Perhaps most movingly, in the centre of Peterlee’s social-housing network, you can experience the Apollo Pavilion, a remarkable open-air sculpture designed by the town’s chief architect Victor Pasmore. An enduring monument to the Space Age that gave birth to it, the Pavilion was created — so Pasmore claimed — “to lift the activity and psychology” of its surrounding community to “a universal plane”.
But while the ghosts of future past still circle in Peterlee, it’s also clear that the town, like much of the rest of the North East, has not been elevated by the political realities of the last few decades.
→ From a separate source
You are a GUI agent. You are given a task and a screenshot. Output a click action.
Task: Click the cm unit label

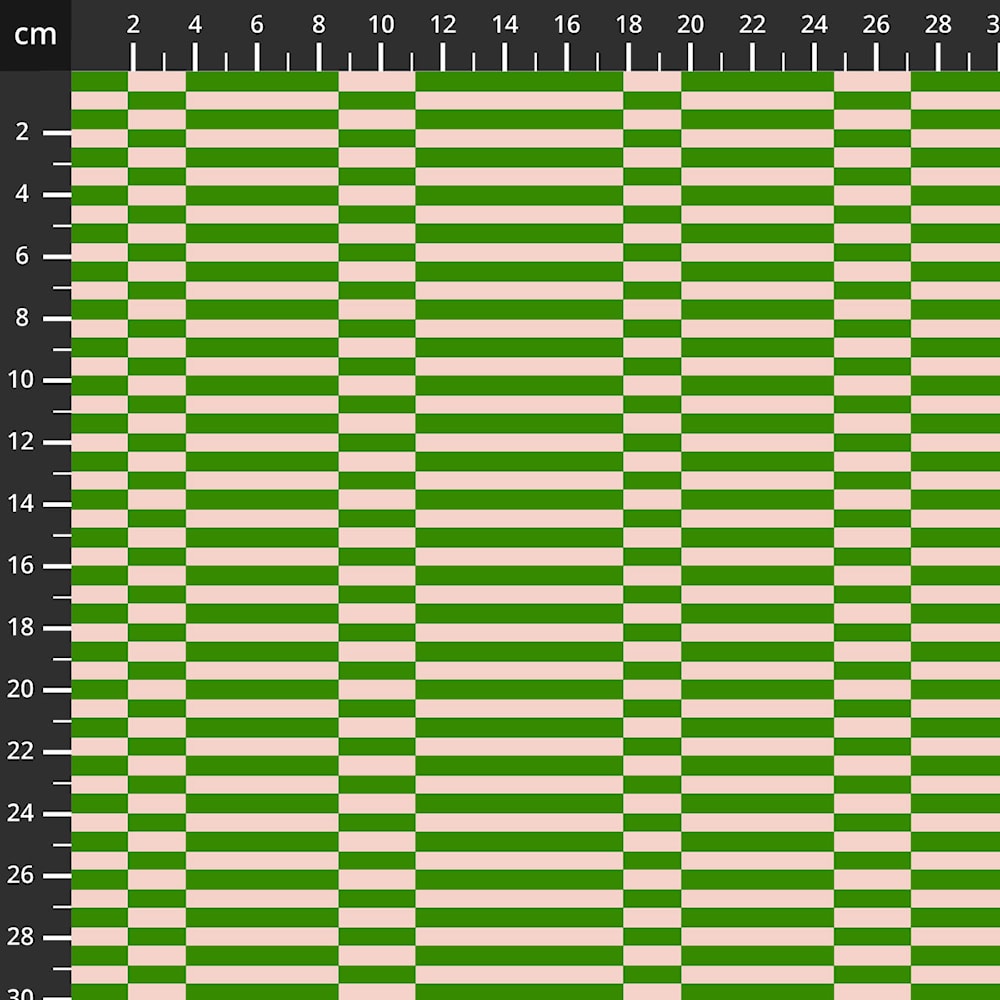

In fact, far from it.
As Dispatch highlighted earlier this week, the latest statistics on the effects of opioid misuse show that the North East in general — and southern County Durham in particular — is now at the front line of the most recent public health emergency involving what has been darkly termed “deaths from despair”.
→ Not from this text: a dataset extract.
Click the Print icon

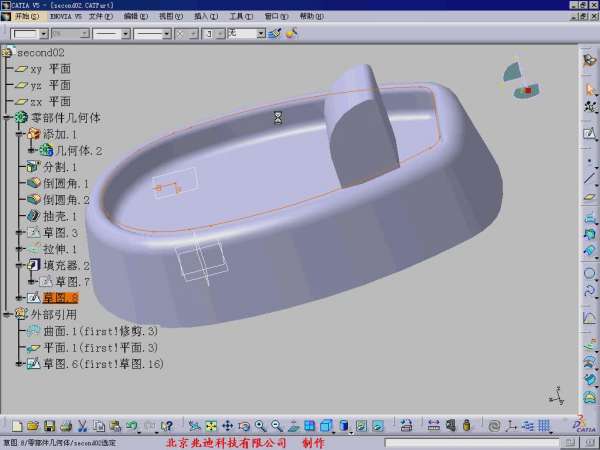point(65,426)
Why is the North East so often at the bottom of the league tables when it comes to such narratives, of which the data on opioid misuse is only the latest, most harrowing example?
Poverty, clearly, is a large part of the story. The child poverty rate in the North East has surged in the last decade, with Easington — Peterlee’s parliamentary constituency — behind only central Newcastle and nearby Middlesbrough and Thornaby East in suffering the worst regional effects of policies like the two-child limit on Universal Credit benefits.
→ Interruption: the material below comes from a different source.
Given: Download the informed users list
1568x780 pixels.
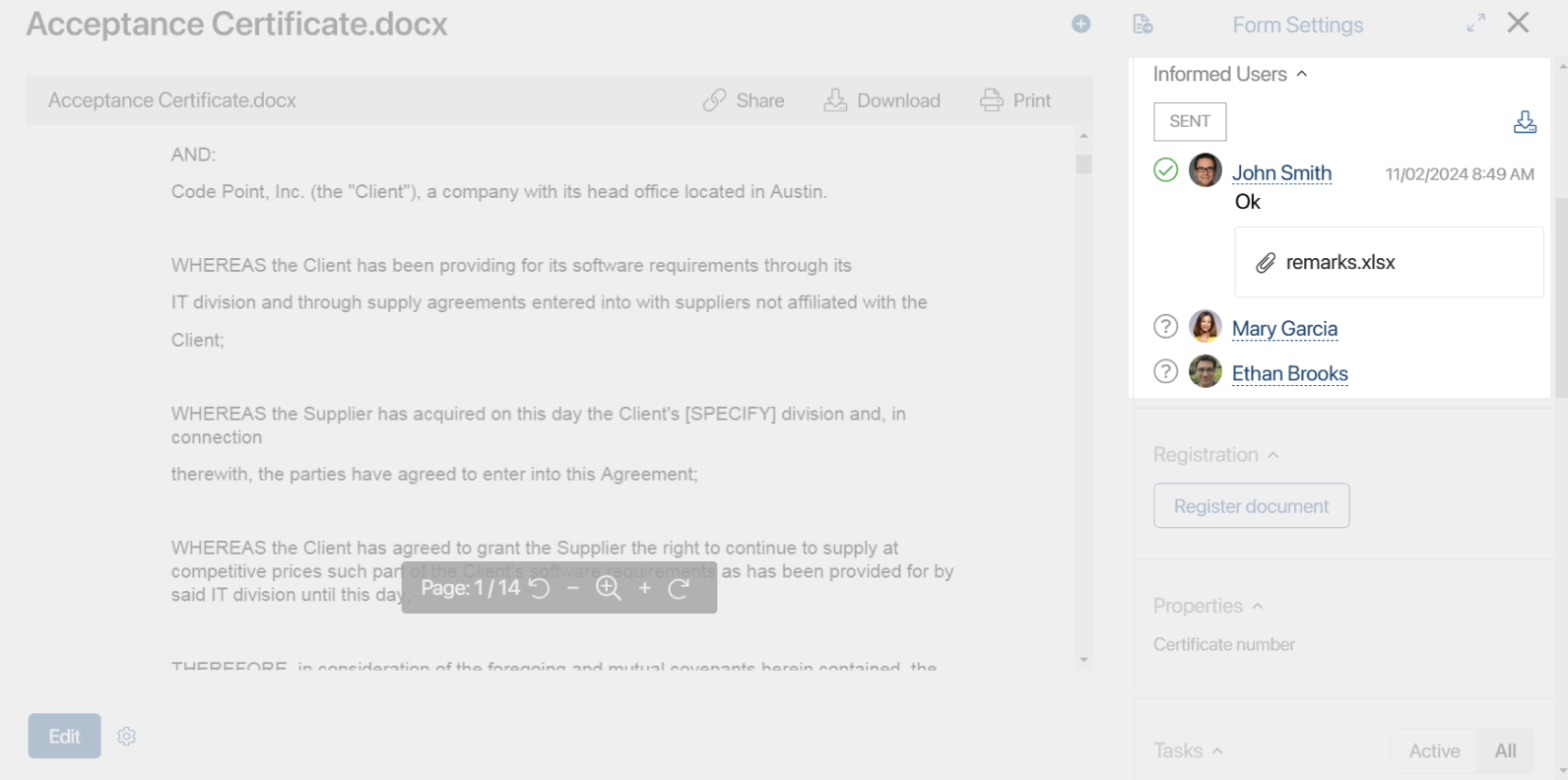Looking at the screenshot, I should coord(1525,122).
But as the academic Christopher Saville has recently pointed out, economic hardship alone can only be half the story, given that former coal-mining areas, like those in County Durham and the wider North East, have a higher rate of deaths from despair than many other places experiencing similar levels of deprivation. Indeed, despite having deprivation rates comparable to other regions, the North East is now, by quite some distance, the leading English region both for deaths from alcohol-specific causes (25.7 per 100,000 population in 2023, compared to just 11.6 in London), and for deaths relating to drug misuse (10.9, compared to 4 in London). Its suicide rate is also the second worst nationally (14.5, almost tied with the worst-hit North West on 14.7, and almost double the London rate of 7.3).
It was inevitable that England’s most northerly region would not be raised up to an astral plane by idealistic schemes like Pasmore’s development of Peterlee in the 1950s and 1960s. What is not so predictable is why it should have become something like the national capital of despair in the years since.
For those on the front line of the despair epidemic, the picture is understandably microcosmic. In the North East’s regional capital of Newcastle, workers at PROPS — a specialist family drug and alcohol service in the city’s west end — are keen to underline that addiction is a many-armed monster, which defies easy rational analysis.